Work item » Filter this data down to the lines that hold "agent", and copy them.

Start of Exercise data

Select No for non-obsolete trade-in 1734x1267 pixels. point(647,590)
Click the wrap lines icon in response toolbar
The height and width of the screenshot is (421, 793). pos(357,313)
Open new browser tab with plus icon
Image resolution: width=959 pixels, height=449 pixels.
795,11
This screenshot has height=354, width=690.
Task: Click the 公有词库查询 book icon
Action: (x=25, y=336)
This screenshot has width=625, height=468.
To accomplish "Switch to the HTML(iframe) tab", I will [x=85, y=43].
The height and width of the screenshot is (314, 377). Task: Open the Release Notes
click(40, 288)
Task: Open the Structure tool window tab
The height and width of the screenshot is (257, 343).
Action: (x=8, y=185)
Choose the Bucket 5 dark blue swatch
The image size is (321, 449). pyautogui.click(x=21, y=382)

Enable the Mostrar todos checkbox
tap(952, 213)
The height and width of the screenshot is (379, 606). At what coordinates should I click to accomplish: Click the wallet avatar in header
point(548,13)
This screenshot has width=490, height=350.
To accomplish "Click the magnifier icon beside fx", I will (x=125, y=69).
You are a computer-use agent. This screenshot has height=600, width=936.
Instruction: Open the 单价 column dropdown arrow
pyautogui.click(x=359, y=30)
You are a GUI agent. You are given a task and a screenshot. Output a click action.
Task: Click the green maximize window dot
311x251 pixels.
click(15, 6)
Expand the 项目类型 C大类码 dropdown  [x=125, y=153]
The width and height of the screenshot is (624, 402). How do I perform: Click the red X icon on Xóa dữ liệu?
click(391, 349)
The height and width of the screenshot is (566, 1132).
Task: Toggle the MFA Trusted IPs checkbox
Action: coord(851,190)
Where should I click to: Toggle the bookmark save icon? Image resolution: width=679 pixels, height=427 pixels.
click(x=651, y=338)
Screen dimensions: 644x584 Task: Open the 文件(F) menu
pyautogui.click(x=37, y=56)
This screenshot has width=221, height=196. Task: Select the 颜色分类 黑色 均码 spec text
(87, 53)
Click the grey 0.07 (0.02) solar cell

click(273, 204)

End of Exercise data

Exercise result »
You are a computer-use agent. This screenshot has height=600, width=936.
You are a GUI agent. You are given a task and a screenshot. Output a click action.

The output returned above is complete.